Shimoni Slave Cave
Cave_bureau in collaboration with Professor Phil Ayres and Jack Young, Chair for Biohybrid Architecture at the Royal Danish Academy, Copenhagen, Denmark.
The rattan weave structure on display transposes a section of the Shimoni Slave Caves at 1:1 using the ancient Kagome weaving technique. The Shimoni caves are situated 75km south of Mombasa in the coastal town of Shimoni in Kwale county, next to the border with Tanzania. The Shimoni caves are a site that has witnessed traumatic acts under Imperial Colonialism, having been used as holding pens for hundreds of thousands, if not millions of slaves, shipped from the East African coast to the middle East during the 19th Century. The weave reimagines this space of trauma as a space for repair and healing, uncovering forgotten histories whilst simultaneously reconfiguring the surrounding space of the British Pavilion.

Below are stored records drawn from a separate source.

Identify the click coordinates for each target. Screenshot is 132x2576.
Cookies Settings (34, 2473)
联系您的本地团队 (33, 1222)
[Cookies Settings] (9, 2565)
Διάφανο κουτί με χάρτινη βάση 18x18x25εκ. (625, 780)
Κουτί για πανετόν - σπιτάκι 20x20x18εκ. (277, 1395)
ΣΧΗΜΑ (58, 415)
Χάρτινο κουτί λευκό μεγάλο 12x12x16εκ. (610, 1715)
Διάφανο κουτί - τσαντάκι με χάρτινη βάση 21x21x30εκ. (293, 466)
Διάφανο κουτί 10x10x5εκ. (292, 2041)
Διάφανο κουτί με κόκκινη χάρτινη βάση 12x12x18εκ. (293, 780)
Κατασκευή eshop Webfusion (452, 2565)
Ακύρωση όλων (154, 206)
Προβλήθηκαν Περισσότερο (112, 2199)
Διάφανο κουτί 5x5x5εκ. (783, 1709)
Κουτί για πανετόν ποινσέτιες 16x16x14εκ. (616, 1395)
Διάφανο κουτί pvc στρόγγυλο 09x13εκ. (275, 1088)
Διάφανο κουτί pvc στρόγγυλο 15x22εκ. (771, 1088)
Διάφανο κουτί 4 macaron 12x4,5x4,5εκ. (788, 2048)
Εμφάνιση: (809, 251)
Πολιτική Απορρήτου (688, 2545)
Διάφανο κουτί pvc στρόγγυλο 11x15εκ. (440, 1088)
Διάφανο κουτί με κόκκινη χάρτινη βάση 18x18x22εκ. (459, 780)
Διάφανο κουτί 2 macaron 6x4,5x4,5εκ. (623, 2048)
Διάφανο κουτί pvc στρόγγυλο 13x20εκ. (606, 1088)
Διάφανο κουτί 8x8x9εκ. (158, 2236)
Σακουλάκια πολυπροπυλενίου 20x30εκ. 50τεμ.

The weaving technique, based on a tri-hexagonal lattice, embeds principled methods for generating double curvature through the replacement of hexagons with different polygons. This allows complex geometries to be approximated using straight strips of material. In providing rational and principled ways to produce complex geometry without needing to cut or form components to the target geometry, the technique offers tantalising possibilities for architectural fabrication without the need for mechanical or chemical fixings – at least within the structural lattice. At the Chair for Biohybrid Architecture, this is being actively researched in the context of solid-timber gridshells through the Kagome Architectures project, funded by a 5-year Carlsberg Foundation Semper Ardens Accomplish grant.
The weave was originally conceived and produced by the Chair for Biohybrid Architecture in collaboration with Cave_bureau and Lousiana Museum of Modern Art (Denmark) for the exhibition Cave_bureau – The Anthropocene Museum in 2023, which formed part of The Architect’s Studio series.